If no single icon reaches 35%+ first-place votes, read the qualitative responses for common themes across the top two finishers. Pull the strongest visual elements from each and create a new variation that combines them. Re-run Step 1 with the new variant replacing the weakest performer from round 1.

Q: Can I test screenshots I haven't finalized yet?

Yes. Early-stage screenshots (even mockups or rough frames) are valid for directional feedback. Use 30-50 respondents instead of 100 for early-stage tests to save budget, then re-test with finalized assets before launch.

Q: What audience should I target if my game spans multiple genres?

Target the primary genre you're positioning for in the app store. If you're genuinely 50/50 (e.g., a strategy RPG), run the poll twice – once with strategy targeting and once with RPG targeting – and compare whether the same icon wins both audiences. If different icons win, you have a positioning decision to make.

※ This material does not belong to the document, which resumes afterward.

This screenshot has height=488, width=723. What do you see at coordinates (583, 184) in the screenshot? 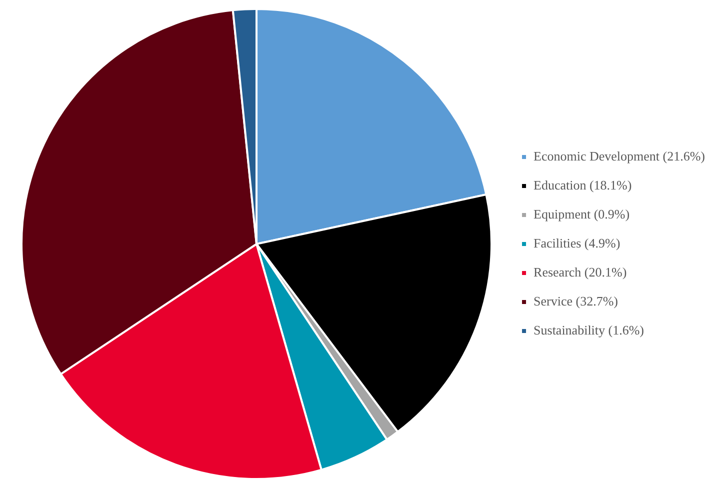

Q: How often should I re-test after launch?

Re-run Step 3 (screenshots) and Step 5 (full listing) after every major update, seasonal re-skin, or any time your install rate drops more than 10% without a clear UA explanation. For active games, monthly screenshot testing on 1-2 new variations keeps your listing optimized without large budget commitments.

Q: My game is launching in multiple countries. Do I need separate polls per market?

Not necessarily for initial launch. Run the core polls targeting your primary audience first to establish winners. Then duplicate the winning polls, switch the country parameter to your other target markets (Japan, Germany, Brazil, etc.), and re-test with 30-50 respondents to validate. Art style, character design, and other elements can perform very differently across markets.